Trevor Williams, chair of the Institute of Economic Affairs’ shadow Monetary Policy Committee and former chief economist at Lloyds Bank, echoed these views and said: “Just as the Bank of England failed to identify inflationary pressures at the tail end of the Covid-19 pandemic, they may be once again focusing too much on present inflation rather than long run trends. The sharp reduction in the money supply points towards inflation coming down quickly over the coming two years.
“Inflation could still dip to around one per cent over the next two to three years and even after adjusting for the bank’s revised forecast suggesting stronger growth, it is expected to undershoot the two per cent target. This trajectory indicates interest rates need not go up any further.”
Guy Harrington, CEO of Glenhawk, said: “The Bank of England may argue it is being forced into a corner, but this has to be the end of the rate hikes. As a tool for bringing down inflation, it’s clear the current approach is failing, so other solutions need to be found.

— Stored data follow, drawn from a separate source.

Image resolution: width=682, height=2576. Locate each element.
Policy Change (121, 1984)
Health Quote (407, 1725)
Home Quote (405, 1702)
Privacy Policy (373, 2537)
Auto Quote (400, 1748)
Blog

“The mortgage market is creaking under strain, and distress is starting to show. It may already be too late to prevent an unprecedentedly painful winter for UK homeowners.”
Not fair to borrowers
Again, pointing to the increased costs faced by households, industry figures said the latest base rate rise would negatively impact mortgage borrowers and property demand.
Andy Sommerville, director at Search Acumen, said: “This will be a blow not just to those looking to remortgage and struggling first-time buyers, but also to the commercial real estate sector, where the escalating cost of debt is starting to have massive implications on site viability.”
Adrian Anderson, director of Anderson Harris, said: “After 14 years of historically low mortgage rates, today’s announcement is more bad news for many existing homeowners. The cost of living crisis coupled with the prospect of higher mortgage payments has prompted an increase from clients looking to move to interest-only mortgages in an attempt to soften the blow.
“What next? Who knows, and that is part of the problem. Uncertainty could stall the housing market. High interest rates, and in turn, high mortgage rates, seem to be hanging around for longer than maybe many expected and with 1.4 million households on fixed rate deals ending this year, concerns over an increase in payment defaults in the future is very real.”